» WHAT TO WORK ON
Line by line, restate the material word for word, omitting any image.

» RECORDS TO PROCESS
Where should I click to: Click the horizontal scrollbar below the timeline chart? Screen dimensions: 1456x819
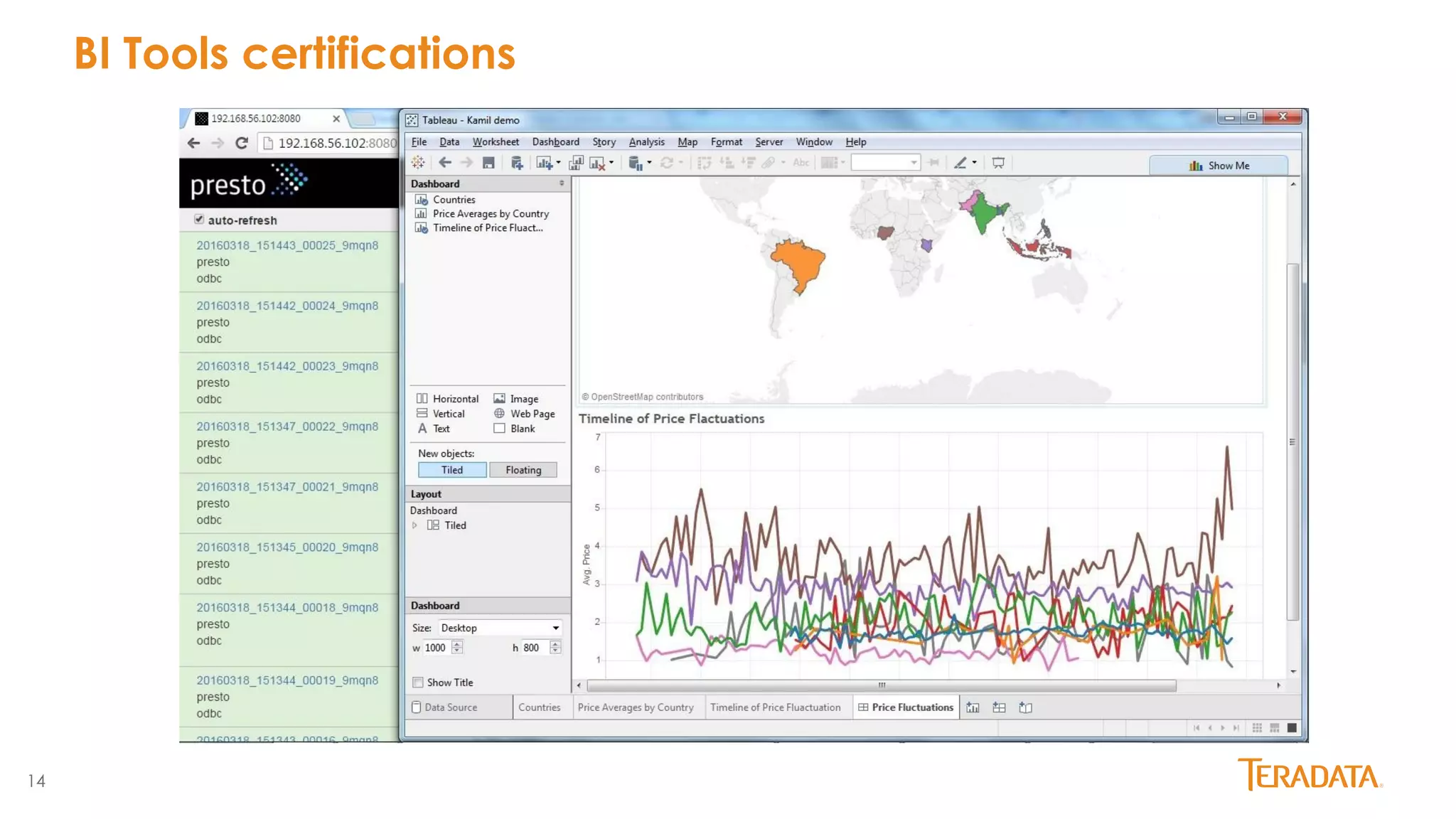tap(882, 685)
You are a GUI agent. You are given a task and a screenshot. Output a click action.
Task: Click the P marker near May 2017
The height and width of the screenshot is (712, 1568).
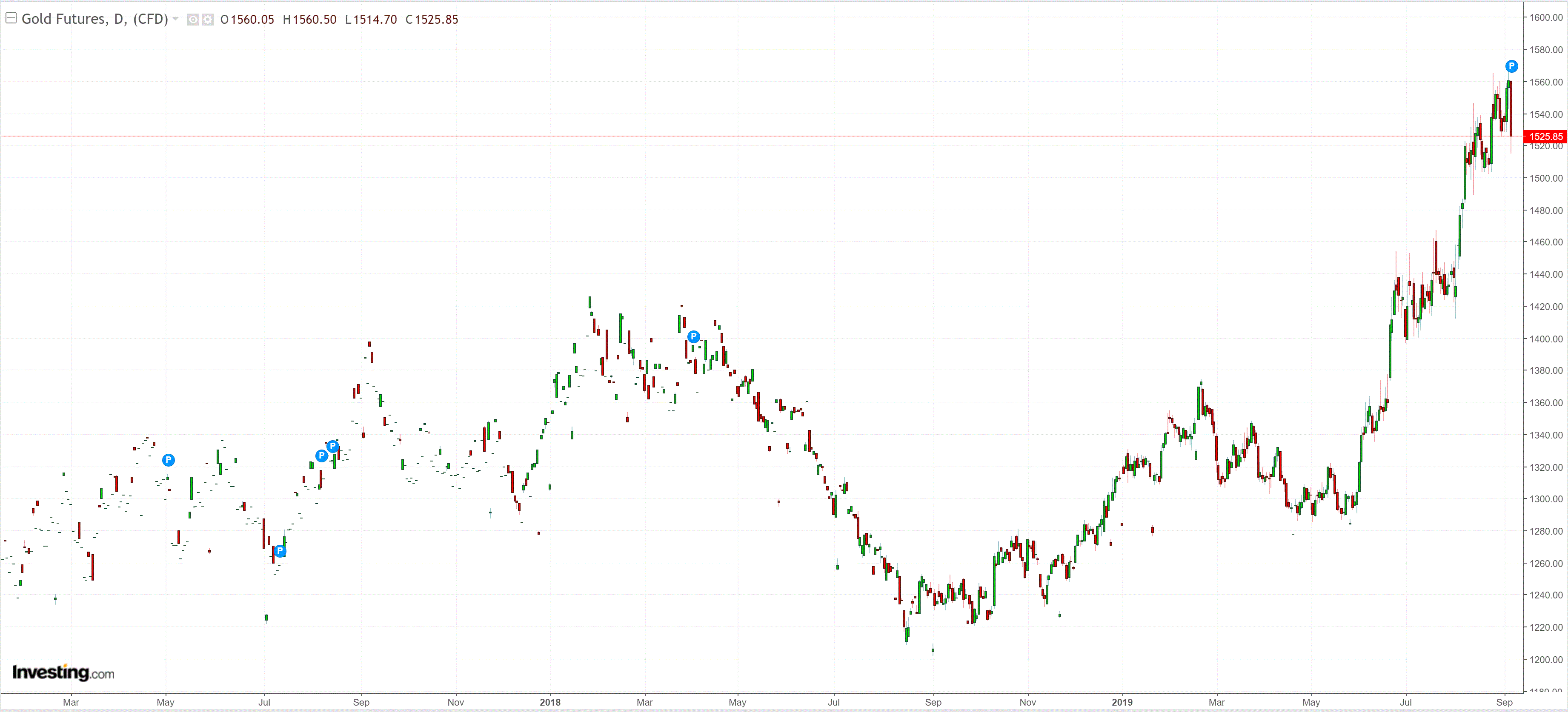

» ANSWER FOR THIS EXERCISE
Where should I click to: Click the horizontal scrollbar below the timeline chart? Screen dimensions: 1456x819
tap(882, 685)
You are a GUI agent. You are given a task and a screenshot. Output a click action.
Task: Click the P marker near May 2017
The height and width of the screenshot is (712, 1568).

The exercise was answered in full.